Assignment> Return the entries verbatim and drop every picture.

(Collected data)
======
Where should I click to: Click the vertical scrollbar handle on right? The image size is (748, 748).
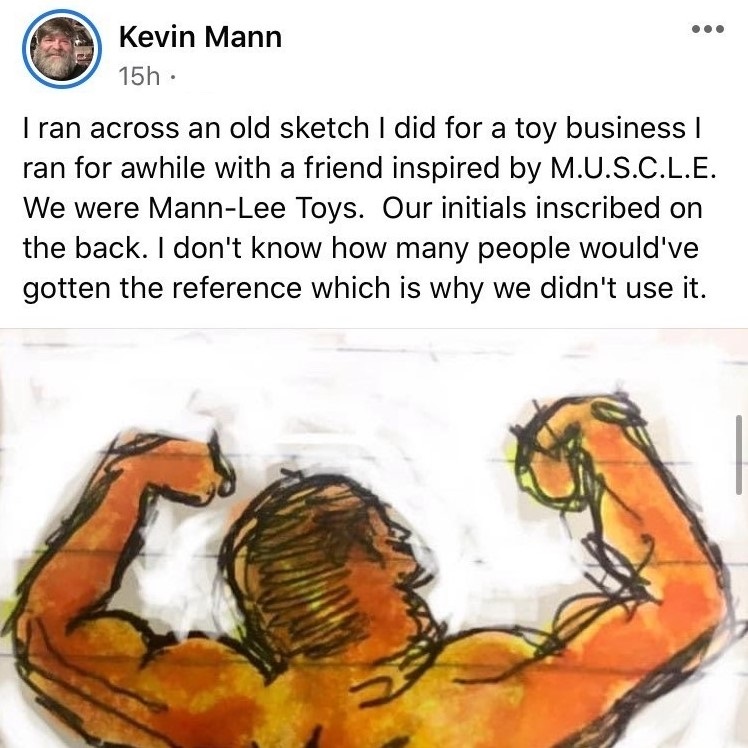(739, 455)
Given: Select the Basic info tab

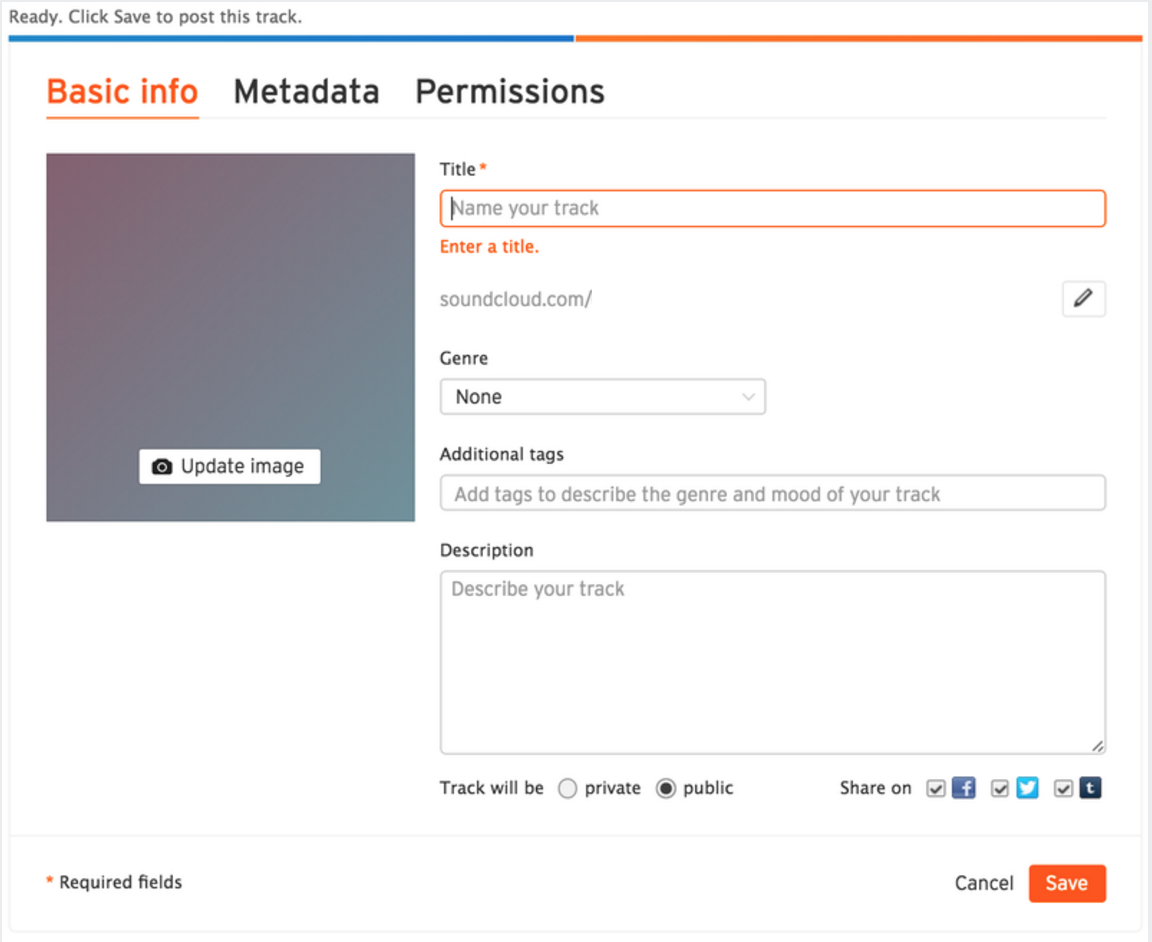Looking at the screenshot, I should pos(122,92).
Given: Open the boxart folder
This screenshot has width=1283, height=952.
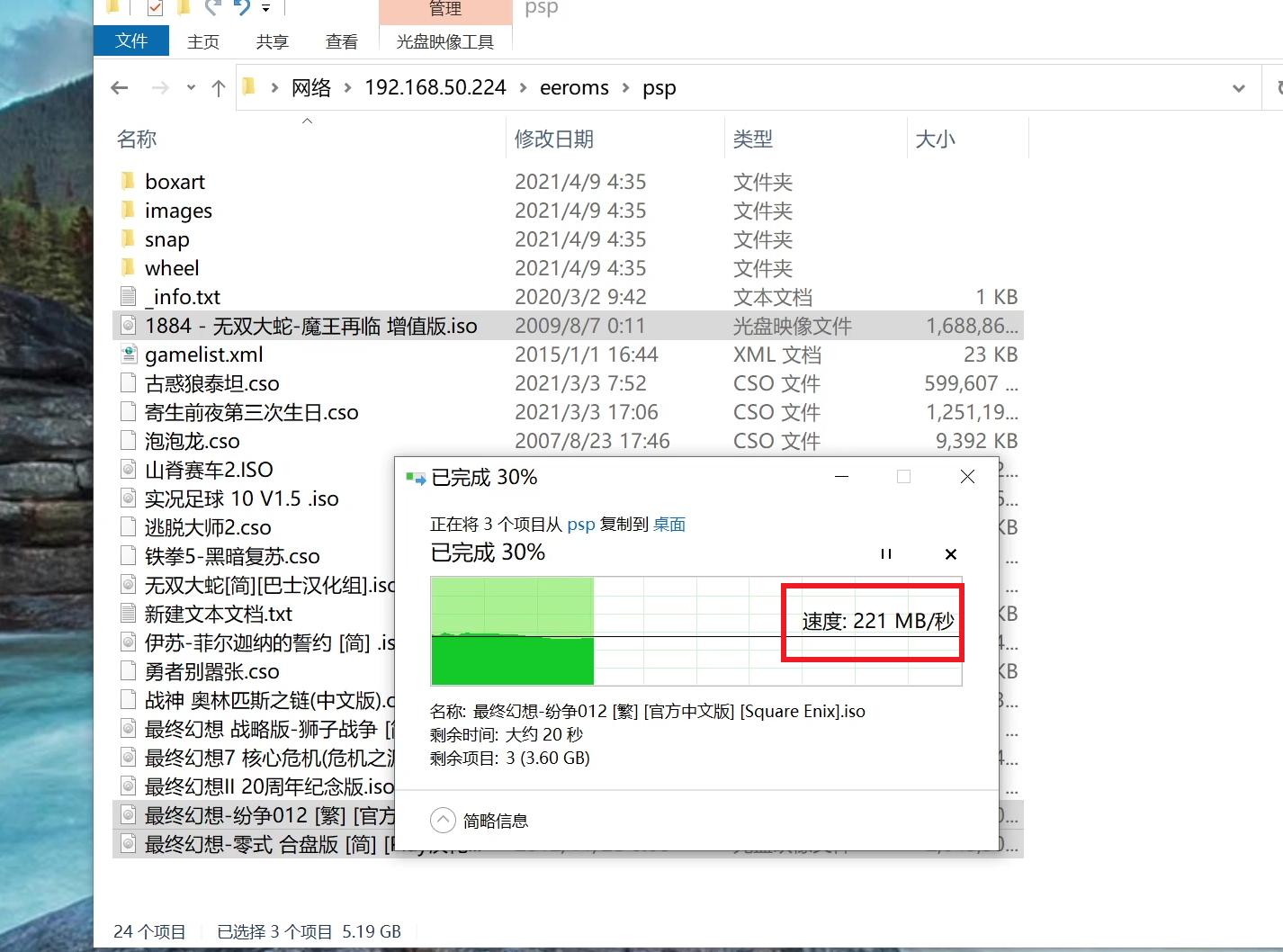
======
Exercise answer>
Where should I click to: Click the vertical scrollbar handle on right? The image size is (748, 748).
(739, 455)
Given: Select the Basic info tab

Looking at the screenshot, I should pos(122,92).
Given: Open the boxart folder
This screenshot has width=1283, height=952.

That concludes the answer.